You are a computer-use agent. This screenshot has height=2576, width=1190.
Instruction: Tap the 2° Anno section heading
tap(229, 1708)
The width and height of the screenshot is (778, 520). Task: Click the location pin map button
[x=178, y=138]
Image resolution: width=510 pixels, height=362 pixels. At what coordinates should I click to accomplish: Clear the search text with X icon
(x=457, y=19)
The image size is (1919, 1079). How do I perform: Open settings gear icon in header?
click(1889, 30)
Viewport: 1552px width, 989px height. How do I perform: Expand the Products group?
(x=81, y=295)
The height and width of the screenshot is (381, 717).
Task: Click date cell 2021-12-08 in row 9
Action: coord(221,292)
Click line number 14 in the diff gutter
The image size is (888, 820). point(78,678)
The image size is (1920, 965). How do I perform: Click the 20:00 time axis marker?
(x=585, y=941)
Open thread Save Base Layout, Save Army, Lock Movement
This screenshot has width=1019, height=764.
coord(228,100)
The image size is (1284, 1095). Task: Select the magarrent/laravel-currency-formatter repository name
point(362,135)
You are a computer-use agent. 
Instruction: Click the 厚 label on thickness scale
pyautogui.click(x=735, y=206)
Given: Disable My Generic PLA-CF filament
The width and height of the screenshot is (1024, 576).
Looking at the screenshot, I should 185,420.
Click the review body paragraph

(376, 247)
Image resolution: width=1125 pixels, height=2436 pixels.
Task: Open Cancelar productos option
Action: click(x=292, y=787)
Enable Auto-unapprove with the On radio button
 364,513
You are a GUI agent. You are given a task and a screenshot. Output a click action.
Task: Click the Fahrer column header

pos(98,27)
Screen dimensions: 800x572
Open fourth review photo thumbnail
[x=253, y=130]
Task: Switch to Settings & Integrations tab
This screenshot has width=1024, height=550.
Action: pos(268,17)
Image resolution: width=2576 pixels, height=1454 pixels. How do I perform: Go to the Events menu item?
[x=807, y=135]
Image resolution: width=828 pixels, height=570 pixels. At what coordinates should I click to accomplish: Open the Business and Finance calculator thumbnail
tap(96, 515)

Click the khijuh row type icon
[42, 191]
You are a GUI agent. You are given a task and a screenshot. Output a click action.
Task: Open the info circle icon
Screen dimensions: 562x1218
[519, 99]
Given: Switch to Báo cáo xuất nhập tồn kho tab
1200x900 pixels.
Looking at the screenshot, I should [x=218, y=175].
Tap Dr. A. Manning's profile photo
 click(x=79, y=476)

■ ■ ■ ■ ■ ■ ■

◆ Goal of the exercise
Every record listed above needs to be written out again exactly.

◆ Problem solution
You are a computer-use agent. This screenshot has height=2576, width=1190.
Instruction: Tap the 2° Anno section heading
tap(229, 1708)
The width and height of the screenshot is (778, 520). Task: Click the location pin map button
[x=178, y=138]
Image resolution: width=510 pixels, height=362 pixels. At what coordinates should I click to accomplish: Clear the search text with X icon
(x=457, y=19)
The image size is (1919, 1079). How do I perform: Open settings gear icon in header?
click(1889, 30)
Viewport: 1552px width, 989px height. How do I perform: Expand the Products group?
(x=81, y=295)
The height and width of the screenshot is (381, 717).
Task: Click date cell 2021-12-08 in row 9
Action: coord(221,292)
Click line number 14 in the diff gutter
The image size is (888, 820). point(78,678)
The image size is (1920, 965). How do I perform: Click the 20:00 time axis marker?
(x=585, y=941)
Open thread Save Base Layout, Save Army, Lock Movement
This screenshot has width=1019, height=764.
coord(228,100)
The image size is (1284, 1095). Task: Select the magarrent/laravel-currency-formatter repository name
point(362,135)
You are a computer-use agent. 
Instruction: Click the 厚 label on thickness scale
pyautogui.click(x=735, y=206)
Given: Disable My Generic PLA-CF filament
The width and height of the screenshot is (1024, 576).
Looking at the screenshot, I should 185,420.
Click the review body paragraph

(376, 247)
Image resolution: width=1125 pixels, height=2436 pixels.
Task: Open Cancelar productos option
Action: click(x=292, y=787)
Enable Auto-unapprove with the On radio button
 364,513
You are a GUI agent. You are given a task and a screenshot. Output a click action.
Task: Click the Fahrer column header

pos(98,27)
Screen dimensions: 800x572
Open fourth review photo thumbnail
[x=253, y=130]
Task: Switch to Settings & Integrations tab
This screenshot has width=1024, height=550.
Action: pos(268,17)
Image resolution: width=2576 pixels, height=1454 pixels. How do I perform: Go to the Events menu item?
[x=807, y=135]
Image resolution: width=828 pixels, height=570 pixels. At what coordinates should I click to accomplish: Open the Business and Finance calculator thumbnail
tap(96, 515)

Click the khijuh row type icon
[42, 191]
You are a GUI agent. You are given a task and a screenshot. Output a click action.
Task: Open the info circle icon
Screen dimensions: 562x1218
[519, 99]
Given: Switch to Báo cáo xuất nhập tồn kho tab
1200x900 pixels.
Looking at the screenshot, I should [x=218, y=175].
Tap Dr. A. Manning's profile photo
 click(x=79, y=476)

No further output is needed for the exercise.